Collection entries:
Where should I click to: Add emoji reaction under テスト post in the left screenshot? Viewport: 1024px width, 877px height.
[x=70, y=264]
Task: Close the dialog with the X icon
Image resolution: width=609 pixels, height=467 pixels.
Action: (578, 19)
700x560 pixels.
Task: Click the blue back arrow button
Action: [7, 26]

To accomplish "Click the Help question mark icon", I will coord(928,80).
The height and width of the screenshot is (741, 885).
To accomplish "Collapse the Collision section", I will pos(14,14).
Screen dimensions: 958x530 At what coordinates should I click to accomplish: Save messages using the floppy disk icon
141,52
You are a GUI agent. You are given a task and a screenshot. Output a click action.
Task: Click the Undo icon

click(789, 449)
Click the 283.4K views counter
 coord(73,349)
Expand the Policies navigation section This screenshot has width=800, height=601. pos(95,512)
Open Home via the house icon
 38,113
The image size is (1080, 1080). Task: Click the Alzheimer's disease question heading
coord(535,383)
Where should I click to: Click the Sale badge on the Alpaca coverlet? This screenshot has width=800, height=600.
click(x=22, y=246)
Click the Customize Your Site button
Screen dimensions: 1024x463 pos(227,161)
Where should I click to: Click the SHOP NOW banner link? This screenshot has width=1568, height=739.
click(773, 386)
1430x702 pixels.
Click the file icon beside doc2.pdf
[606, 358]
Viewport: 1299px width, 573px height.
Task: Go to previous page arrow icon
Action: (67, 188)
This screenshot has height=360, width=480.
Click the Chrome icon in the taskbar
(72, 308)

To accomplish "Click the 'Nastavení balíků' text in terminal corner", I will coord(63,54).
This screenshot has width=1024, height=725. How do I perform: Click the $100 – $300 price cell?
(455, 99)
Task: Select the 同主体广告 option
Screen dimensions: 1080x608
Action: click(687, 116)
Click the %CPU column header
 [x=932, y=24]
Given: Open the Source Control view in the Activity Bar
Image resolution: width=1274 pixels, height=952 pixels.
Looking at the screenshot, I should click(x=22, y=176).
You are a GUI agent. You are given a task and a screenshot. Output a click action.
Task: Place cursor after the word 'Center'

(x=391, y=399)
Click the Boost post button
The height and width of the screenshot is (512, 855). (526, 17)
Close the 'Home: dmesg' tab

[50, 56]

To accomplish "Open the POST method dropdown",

Exercise instructions:
Transcribe every record exactly, keeping each line as it is.

Exercise answer:
Where should I click to: Add emoji reaction under テスト post in the left screenshot? Viewport: 1024px width, 877px height.
[x=70, y=264]
Task: Close the dialog with the X icon
Image resolution: width=609 pixels, height=467 pixels.
Action: (578, 19)
700x560 pixels.
Task: Click the blue back arrow button
Action: [7, 26]

To accomplish "Click the Help question mark icon", I will coord(928,80).
The height and width of the screenshot is (741, 885).
To accomplish "Collapse the Collision section", I will pos(14,14).
Screen dimensions: 958x530 At what coordinates should I click to accomplish: Save messages using the floppy disk icon
141,52
You are a GUI agent. You are given a task and a screenshot. Output a click action.
Task: Click the Undo icon

click(789, 449)
Click the 283.4K views counter
 coord(73,349)
Expand the Policies navigation section This screenshot has width=800, height=601. pos(95,512)
Open Home via the house icon
 38,113
The image size is (1080, 1080). Task: Click the Alzheimer's disease question heading
coord(535,383)
Where should I click to: Click the Sale badge on the Alpaca coverlet? This screenshot has width=800, height=600.
click(x=22, y=246)
Click the Customize Your Site button
Screen dimensions: 1024x463 pos(227,161)
Where should I click to: Click the SHOP NOW banner link? This screenshot has width=1568, height=739.
click(773, 386)
1430x702 pixels.
Click the file icon beside doc2.pdf
[606, 358]
Viewport: 1299px width, 573px height.
Task: Go to previous page arrow icon
Action: (67, 188)
This screenshot has height=360, width=480.
Click the Chrome icon in the taskbar
(72, 308)

To accomplish "Click the 'Nastavení balíků' text in terminal corner", I will coord(63,54).
This screenshot has width=1024, height=725. How do I perform: Click the $100 – $300 price cell?
(455, 99)
Task: Select the 同主体广告 option
Screen dimensions: 1080x608
Action: click(687, 116)
Click the %CPU column header
 [x=932, y=24]
Given: Open the Source Control view in the Activity Bar
Image resolution: width=1274 pixels, height=952 pixels.
Looking at the screenshot, I should click(x=22, y=176).
You are a GUI agent. You are given a task and a screenshot. Output a click action.
Task: Place cursor after the word 'Center'

(x=391, y=399)
Click the Boost post button
The height and width of the screenshot is (512, 855). (526, 17)
Close the 'Home: dmesg' tab

[50, 56]

To accomplish "Open the POST method dropdown",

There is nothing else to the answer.